## [WHAT YOU ARE ASKED TO DO]
Work through the records below, line by line, and say how many lines include "Save", with nothing else.

***** EXCERPTED RECORDS

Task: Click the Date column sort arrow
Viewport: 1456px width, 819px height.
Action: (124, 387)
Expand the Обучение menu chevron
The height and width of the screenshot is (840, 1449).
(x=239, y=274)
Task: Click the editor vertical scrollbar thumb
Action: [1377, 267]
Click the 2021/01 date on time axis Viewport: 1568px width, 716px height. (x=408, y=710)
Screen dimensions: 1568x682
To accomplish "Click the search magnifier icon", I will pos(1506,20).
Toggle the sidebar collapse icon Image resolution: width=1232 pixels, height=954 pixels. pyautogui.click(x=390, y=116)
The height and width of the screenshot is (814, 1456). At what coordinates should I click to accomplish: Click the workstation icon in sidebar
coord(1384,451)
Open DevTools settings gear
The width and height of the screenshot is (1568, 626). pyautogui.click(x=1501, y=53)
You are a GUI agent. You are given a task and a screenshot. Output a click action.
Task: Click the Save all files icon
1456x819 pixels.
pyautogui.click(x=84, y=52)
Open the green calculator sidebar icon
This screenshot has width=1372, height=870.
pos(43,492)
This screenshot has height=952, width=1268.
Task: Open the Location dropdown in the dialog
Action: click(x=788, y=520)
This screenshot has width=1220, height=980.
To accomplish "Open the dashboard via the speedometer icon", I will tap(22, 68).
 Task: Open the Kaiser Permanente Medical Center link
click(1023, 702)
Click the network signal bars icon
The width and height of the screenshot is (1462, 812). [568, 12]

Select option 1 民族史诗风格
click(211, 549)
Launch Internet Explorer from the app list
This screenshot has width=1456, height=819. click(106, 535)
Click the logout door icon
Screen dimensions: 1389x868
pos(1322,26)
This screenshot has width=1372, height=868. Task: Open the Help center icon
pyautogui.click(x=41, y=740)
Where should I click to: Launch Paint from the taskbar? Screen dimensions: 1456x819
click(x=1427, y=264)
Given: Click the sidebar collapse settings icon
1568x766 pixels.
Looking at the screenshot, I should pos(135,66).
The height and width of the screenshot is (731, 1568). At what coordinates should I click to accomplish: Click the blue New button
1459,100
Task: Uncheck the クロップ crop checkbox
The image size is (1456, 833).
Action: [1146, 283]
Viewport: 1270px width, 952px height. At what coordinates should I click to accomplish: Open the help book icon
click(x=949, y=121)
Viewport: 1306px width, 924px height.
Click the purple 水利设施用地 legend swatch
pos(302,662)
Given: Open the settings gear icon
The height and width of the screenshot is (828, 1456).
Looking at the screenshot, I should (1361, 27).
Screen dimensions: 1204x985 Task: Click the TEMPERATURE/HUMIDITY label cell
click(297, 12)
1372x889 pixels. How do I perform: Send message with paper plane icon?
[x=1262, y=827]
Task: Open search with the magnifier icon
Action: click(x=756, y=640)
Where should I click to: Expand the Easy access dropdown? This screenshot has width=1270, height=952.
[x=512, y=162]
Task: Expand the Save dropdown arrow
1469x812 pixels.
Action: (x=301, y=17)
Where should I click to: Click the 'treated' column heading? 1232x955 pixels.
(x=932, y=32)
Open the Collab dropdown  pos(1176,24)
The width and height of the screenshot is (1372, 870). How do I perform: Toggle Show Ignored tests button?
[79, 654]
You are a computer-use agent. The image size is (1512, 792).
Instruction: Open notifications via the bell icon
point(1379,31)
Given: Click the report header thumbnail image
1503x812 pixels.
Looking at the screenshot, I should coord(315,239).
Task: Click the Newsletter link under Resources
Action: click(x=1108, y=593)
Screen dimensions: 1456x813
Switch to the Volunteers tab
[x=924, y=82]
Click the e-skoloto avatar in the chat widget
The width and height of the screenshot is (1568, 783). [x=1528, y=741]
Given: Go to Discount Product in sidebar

**********

## [REPLY]
2